How many people approach life like this daredevil? Rather than turning to the one who invites all who are weary to come to him and find rest, many prefer to jump from the safety of his hands. Unlike this thrill seeker, theirs will be a far different end, for there are no spiritual parachutes for those who spurn Christ.

– Alan Wilson, “Spurning Christ,”

Preaching [1]


Yet it is not to those who are not Christians that the author of the Epistle to the Hebrews issues the warning, “See that ye refuse not him that speaketh” (Heb.12:25a), but to Christians. Why is it that Christians then and now need to hear this warning? Surely it should be evident from the lives that they are leading that they are both hearing and obeying God? Just because people are Christians and church members does not itself guarantee that they will remain faithful to their call to obey God and love him.

In the sixth chapter of the same Epistle, the writer shows the same concern for Christians who deliberately turn away from God and abandon their faith:

For it is impossible for those who were once enlightened, and have tasted of the heavenly gift, and were made partakers of the Holy Ghost, And have tasted the good word of God, and the powers of the world to come, If they shall fall away, to renew them again unto repentance; seeing they crucify to themselves the Son of God afresh, and put him to an open shame. For the earth which drinketh in the rain that cometh oft upon it, and bringeth forth herbs meet for them by whom it is dressed, receiveth blessing from God: But that which beareth thorns and briers is rejected, and is nigh unto cursing; whose end is to be burned.


– Hebrews 6:4-8. KJV


In our Epistle Lesson today, the writer is concerned that none of the Christians to whom he is writing ever reaches the point he has described in the portion of the sixth chapter of his Epistle quoted above. Therefore he urges them to see to it that they do not refuse God, who is speaking to them.
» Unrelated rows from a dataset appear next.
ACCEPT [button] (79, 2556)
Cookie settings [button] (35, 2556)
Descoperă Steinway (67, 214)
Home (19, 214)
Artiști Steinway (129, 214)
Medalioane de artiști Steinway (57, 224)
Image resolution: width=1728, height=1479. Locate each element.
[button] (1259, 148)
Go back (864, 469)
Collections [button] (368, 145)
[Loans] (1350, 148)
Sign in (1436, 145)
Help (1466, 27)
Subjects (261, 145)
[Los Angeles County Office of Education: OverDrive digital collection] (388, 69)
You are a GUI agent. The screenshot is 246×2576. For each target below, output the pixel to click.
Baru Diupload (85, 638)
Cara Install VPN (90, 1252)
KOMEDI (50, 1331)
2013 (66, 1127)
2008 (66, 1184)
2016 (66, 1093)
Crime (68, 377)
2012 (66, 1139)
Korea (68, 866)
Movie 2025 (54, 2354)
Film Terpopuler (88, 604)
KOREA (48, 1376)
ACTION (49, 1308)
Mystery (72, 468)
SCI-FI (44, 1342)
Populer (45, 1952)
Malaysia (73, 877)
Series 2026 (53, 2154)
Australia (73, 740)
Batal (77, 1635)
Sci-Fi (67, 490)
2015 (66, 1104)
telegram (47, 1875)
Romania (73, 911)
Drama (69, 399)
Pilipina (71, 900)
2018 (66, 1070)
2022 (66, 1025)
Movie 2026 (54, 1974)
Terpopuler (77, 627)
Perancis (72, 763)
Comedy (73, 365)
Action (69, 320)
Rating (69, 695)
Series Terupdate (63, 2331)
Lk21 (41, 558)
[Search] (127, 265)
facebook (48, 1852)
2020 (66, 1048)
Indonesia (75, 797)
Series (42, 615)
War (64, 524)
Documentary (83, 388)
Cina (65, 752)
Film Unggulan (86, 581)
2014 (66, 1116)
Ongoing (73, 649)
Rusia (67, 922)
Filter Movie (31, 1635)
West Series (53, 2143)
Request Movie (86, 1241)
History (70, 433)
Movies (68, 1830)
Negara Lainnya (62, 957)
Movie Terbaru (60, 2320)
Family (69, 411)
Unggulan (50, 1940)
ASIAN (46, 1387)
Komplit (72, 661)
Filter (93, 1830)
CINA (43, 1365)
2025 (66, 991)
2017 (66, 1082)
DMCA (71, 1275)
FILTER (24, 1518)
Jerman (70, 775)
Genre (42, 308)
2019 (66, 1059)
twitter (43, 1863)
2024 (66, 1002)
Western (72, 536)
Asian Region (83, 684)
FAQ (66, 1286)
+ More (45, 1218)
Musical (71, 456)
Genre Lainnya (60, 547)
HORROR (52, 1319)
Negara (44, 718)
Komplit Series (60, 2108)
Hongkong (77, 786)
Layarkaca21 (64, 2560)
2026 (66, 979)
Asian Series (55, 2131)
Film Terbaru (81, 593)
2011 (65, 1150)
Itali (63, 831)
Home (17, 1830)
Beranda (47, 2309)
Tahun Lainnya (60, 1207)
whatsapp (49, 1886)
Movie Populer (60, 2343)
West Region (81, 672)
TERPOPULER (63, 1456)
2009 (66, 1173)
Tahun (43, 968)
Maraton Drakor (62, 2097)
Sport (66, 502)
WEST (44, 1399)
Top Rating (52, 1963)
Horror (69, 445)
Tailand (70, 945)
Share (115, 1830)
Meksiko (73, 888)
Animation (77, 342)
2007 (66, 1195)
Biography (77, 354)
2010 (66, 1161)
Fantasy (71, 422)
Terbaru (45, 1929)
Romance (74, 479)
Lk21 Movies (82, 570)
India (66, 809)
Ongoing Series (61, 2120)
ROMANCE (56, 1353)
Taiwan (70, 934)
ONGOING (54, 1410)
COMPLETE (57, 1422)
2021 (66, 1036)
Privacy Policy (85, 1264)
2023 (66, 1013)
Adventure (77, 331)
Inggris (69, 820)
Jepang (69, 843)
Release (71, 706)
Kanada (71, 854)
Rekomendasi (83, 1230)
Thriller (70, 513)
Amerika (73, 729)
To understand this better, we must bear in mind the continual contrasts between the Old and New Covenants in this Epistle and the superiority of the New. In the twelfth chapter of the Epistle to the Hebrews, the writer draws the contrast between Mt. Horeb, where the Israelites told Moses their fear of hearing God’s voice, when God gave them the Ten Commandments (Deuteronomy 5), and Mt. Zion and the city of the living God, the heavenly Jerusalem. The contrast between Mt. Horeb and Mt. Zion here emphasizes the vast difference between the giving of the Old Covenant in a way that showed God must be feared and obeyed, and the giving of the New Covenant, with all the hope that Christ has brought to all who believe in him. Instead of darkness, fire, thunder, there are the innumerable company of angels, the general assembly and Church of the first-born, God the Judge of all, the spirits of just men made perfect, Jesus the Mediator of the New Covenant, and his sprinkled Blood that redeems mankind (Heb. 12:22-24). This marvelously glorious sight should be more than enough to motivate the faithful to stay their course and remain faithful in their love for God and obedience to him.

But if this wonderful prospect of meeting with the Lord and the myriads of angels as well as the full assembly of the redeemed is not enough to motivate the believer, then he must be motivated by the fear of God and the retribution that results from rebellion against him and rejection of his commands:

For if they escaped not who refused him that spake on earth, much more shall not we escape, if we turn away from him that speaketh from heaven: Whose voice then shook the earth: but now he hath promised, saying, Yet once more I shake not the earth only, but also heaven.


– Hebrews 12:25b-26, KJV

The voice of God will shake the heavens and the earth, according to Haggai 2:7 & 22.


Since God will do this, and the future of everything except his kingdom is uncertain, we believers must place all our hope in God, and since we have an unshakeable kingdom, let us have the grace to serve God in a way that pleases him, with reverence and awe, for our God is a consuming fire (Heb. 12:29; Deut. 4:24). Therefore, let us pay close attention to the Lord’s commands in his word, and live a life of obedience, with reverence for God and awe at his presence in our lives to save us, guide us, and sanctify us.



[1] p. 433, Craig Brian Larson & Phyllis Ten Elshof (General Editors): 1001 Illustrations that Connect. Grand Rapids, Michigan: Zondervan, Christianity Today International, 2008.